* **Passage provided**
········

The realization that Earth's resources are finite and that environmental changes are occurring at an unprecedented rate has made us view our home planet in a new light. Advances in remote sensing technology allow us to literally "see" outside the visible wavelengths where our eyes are most sensitive. One such technology, Synthetic Aperture Radar, (SAR for short, with radar being a lowercase acronym for radio detection and ranging), allows us to see through darkness and cloud-cover and to peer beneath forest canopies and dry sand so that we can explore inaccessible regions on Earth. SAR also allows us to "sense" moisture content of soils, vegetation, and snow that help us diagnose the health of the planet.
To accomplish all this, SAR transmits pulses of microwave energy toward Earth and measures the strength and time delay of the energy that is scattered back to the antenna. The antenna size defines important characteristics such as ground resolution and image quality. The concept of "synthetic aperture" comes from processing techniques that can simulate a much larger antenna size than is actually flown. SAR was originally developed in the 1950s as a technique for improving the resolution for military reconnaissance radars, but is now widely used in many countries for civilian applications.
The most advanced spaceborne SAR ever built for civilian applications flew aboard two space shuttle flights in April and October, 1994. The unique perspective of space and the advanced capabilities of this Spaceborne Imaging Radar-C and X-Band Synthetic Aperture Radar (SIR-C/X-SAR) Mission have allowed scientists to explore our planet in a way that has not yet been possible. Data from SIR-C/X-SAR and other international SAR systems such as the European Space Agency's Remote Sensing Satellites (ERS-1/2), Japan's Earth Resources Satellite (JERS-1), and Canada's Radarsat are currently being used for studies of ecology, hydrology, oceanography, geology, and ice sheets and glaciers. These sensors have not only provided scientists with a wealth of information about Earth's ever-changing environment, but they have also opened up new areas of potential applications such as archeology and comparative planetology.
Ecological applications of SAR include land cover classification, above-ground woody plant biomass measurement, and wetland inundation delineation. These measurements are essential to our understanding of carbon dioxide increase and global warming because we need to compare how much carbon is being consumed by forests to how much is being released to the atmosphere through clear cutting and burning of fossil fuels. SAR data have also been used for malaria risk assessment in tropical regions by providing spatial and temporal information on the distribution and flooding status of anopheline breeding sites.

········

* **Dataset excerpts**
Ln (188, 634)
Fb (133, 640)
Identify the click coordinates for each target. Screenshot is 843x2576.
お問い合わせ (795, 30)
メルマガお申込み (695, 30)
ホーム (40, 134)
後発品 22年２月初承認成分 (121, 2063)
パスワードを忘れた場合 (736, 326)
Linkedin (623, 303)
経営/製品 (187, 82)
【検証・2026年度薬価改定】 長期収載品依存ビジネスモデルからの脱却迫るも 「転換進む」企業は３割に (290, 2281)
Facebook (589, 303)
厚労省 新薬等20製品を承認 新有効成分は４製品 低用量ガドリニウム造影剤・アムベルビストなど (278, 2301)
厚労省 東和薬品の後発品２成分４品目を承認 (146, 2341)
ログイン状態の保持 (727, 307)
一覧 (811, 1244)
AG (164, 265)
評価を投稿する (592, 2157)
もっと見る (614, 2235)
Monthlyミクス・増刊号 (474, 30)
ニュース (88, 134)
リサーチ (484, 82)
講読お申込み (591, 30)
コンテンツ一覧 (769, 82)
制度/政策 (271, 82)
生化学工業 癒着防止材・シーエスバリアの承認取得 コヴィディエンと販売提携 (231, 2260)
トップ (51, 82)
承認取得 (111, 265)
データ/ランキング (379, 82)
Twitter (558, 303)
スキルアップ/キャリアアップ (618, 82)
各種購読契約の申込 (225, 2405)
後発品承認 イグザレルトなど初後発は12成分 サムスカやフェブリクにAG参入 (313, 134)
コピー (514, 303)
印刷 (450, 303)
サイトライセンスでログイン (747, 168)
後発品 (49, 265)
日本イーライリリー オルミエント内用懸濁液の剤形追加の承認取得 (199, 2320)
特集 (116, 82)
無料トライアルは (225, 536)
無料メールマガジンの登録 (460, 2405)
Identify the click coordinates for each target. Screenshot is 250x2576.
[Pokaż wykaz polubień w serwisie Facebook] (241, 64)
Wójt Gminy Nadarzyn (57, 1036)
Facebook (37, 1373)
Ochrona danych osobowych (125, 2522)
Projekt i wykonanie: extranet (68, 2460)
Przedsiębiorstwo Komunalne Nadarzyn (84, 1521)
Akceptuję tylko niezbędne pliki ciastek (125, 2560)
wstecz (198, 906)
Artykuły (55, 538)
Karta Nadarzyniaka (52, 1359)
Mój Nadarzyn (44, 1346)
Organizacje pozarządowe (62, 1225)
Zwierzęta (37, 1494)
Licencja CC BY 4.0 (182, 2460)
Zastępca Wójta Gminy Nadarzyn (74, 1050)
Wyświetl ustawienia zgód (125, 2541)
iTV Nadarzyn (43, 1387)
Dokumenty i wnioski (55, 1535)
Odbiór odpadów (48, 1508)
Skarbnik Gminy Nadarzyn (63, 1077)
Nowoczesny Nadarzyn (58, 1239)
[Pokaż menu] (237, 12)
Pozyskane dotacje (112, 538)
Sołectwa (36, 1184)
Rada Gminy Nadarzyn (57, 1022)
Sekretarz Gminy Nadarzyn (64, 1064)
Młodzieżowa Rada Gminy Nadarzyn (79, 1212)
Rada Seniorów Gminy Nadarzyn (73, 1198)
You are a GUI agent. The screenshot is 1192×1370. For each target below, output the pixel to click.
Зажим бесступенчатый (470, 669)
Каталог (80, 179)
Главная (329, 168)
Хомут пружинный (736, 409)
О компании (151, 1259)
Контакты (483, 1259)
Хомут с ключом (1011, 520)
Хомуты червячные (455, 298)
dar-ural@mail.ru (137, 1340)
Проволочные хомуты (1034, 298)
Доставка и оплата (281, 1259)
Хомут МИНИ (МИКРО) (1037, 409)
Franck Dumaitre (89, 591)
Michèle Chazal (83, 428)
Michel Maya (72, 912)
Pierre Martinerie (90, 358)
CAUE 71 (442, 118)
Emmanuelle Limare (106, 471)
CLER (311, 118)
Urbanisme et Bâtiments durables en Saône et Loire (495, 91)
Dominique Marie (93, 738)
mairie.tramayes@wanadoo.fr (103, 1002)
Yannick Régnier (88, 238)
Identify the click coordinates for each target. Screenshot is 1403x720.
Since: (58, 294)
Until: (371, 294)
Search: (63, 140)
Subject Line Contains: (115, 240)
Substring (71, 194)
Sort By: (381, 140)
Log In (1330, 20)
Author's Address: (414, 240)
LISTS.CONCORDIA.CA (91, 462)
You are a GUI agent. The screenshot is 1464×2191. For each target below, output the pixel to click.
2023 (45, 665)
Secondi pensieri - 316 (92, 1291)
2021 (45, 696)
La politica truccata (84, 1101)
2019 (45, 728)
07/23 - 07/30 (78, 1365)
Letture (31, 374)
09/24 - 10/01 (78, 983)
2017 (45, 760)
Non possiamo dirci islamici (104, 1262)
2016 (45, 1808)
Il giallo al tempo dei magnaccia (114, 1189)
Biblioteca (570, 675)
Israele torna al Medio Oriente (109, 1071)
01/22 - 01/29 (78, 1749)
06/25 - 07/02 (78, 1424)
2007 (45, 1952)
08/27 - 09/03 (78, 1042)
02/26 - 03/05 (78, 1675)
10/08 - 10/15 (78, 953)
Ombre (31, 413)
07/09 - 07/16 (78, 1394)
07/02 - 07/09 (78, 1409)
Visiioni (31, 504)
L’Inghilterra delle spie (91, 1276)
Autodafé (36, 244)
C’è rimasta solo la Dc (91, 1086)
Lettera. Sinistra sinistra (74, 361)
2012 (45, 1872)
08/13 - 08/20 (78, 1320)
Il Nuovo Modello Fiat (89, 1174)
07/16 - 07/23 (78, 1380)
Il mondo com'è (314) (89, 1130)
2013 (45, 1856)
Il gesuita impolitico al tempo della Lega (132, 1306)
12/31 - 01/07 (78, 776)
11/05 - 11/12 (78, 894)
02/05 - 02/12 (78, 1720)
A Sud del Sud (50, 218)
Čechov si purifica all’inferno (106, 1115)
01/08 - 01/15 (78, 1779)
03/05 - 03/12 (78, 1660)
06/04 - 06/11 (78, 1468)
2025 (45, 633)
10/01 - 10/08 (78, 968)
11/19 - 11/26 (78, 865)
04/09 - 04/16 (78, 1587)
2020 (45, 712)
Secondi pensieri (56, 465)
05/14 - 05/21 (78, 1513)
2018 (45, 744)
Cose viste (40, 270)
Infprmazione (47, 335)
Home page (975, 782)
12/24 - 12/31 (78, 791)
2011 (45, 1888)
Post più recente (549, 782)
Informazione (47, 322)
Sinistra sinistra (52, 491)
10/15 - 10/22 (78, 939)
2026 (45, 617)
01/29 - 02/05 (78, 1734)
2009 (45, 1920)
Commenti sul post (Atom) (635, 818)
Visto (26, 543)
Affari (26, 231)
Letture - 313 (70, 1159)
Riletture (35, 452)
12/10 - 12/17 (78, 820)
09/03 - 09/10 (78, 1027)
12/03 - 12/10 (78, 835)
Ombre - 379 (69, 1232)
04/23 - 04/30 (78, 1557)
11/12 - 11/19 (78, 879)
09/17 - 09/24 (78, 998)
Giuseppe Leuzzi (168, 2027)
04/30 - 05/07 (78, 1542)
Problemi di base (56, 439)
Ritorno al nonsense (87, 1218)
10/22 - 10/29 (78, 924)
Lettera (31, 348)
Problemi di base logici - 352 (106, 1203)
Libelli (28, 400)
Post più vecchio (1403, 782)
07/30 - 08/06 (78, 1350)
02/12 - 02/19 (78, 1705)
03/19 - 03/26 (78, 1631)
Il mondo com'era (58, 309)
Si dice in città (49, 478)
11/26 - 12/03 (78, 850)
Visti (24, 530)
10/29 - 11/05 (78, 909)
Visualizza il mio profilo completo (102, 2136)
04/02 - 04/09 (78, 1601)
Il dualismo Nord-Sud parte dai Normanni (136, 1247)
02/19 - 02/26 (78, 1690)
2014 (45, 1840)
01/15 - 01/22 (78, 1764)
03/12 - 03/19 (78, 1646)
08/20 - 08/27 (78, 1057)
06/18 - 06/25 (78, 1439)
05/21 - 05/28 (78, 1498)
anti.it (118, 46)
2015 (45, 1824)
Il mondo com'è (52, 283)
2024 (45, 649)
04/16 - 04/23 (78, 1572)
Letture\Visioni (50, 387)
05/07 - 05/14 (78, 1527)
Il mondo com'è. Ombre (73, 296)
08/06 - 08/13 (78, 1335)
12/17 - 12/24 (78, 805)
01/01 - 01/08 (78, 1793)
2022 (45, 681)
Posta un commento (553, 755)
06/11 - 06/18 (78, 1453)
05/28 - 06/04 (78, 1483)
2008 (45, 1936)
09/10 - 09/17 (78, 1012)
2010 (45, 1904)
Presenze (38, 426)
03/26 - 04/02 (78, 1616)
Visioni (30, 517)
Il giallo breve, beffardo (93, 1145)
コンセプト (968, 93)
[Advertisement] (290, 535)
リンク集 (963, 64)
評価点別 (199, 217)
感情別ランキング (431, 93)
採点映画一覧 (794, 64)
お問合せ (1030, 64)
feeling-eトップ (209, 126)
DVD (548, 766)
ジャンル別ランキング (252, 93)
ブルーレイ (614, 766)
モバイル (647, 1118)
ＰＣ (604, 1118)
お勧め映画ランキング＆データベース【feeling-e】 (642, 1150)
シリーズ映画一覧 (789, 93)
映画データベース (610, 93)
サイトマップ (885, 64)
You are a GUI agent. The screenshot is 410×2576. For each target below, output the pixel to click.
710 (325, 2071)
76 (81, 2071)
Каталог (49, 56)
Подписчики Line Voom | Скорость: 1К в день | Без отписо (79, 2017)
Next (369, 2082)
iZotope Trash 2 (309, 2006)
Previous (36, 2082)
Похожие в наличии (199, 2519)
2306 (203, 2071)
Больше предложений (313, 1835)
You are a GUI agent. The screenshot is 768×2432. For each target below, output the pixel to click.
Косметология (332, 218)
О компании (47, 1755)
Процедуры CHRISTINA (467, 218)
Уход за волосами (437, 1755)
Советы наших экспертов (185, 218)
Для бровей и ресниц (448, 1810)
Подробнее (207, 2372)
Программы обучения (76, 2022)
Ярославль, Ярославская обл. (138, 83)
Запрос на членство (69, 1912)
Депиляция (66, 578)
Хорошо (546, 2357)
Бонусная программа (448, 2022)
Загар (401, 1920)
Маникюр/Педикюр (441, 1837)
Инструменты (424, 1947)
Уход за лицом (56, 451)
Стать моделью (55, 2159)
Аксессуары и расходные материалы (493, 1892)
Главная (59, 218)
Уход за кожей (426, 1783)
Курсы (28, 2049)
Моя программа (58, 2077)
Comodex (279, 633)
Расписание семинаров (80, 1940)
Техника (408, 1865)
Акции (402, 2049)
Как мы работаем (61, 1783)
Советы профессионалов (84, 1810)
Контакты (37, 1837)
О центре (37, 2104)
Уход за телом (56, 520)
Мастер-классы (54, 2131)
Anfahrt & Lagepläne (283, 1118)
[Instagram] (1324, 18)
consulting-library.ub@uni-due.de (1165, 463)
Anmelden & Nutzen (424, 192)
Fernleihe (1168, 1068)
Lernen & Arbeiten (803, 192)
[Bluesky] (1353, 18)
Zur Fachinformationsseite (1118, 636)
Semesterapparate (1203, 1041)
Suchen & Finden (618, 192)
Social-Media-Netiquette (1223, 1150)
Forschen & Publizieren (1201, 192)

········

* **Requirement 1**
According to the passage about synthetic aperture radar, in what decade was SAR originally developed?
* **Requirement 2**
Reproduce the passage about synthetic aperture radar between "To accomplish all" and "for civilian applications.", inclusive.
Rely only on the passage about synthetic aperture radar, not on the entries.

* **Answer box 1**
The 1950s.

* **Answer box 2**
To accomplish all this, SAR transmits pulses of microwave energy toward Earth and measures the strength and time delay of the energy that is scattered back to the antenna. The antenna size defines important characteristics such as ground resolution and image quality. The concept of "synthetic aperture" comes from processing techniques that can simulate a much larger antenna size than is actually flown. SAR was originally developed in the 1950s as a technique for improving the resolution for military reconnaissance radars, but is now widely used in many countries for civilian applications.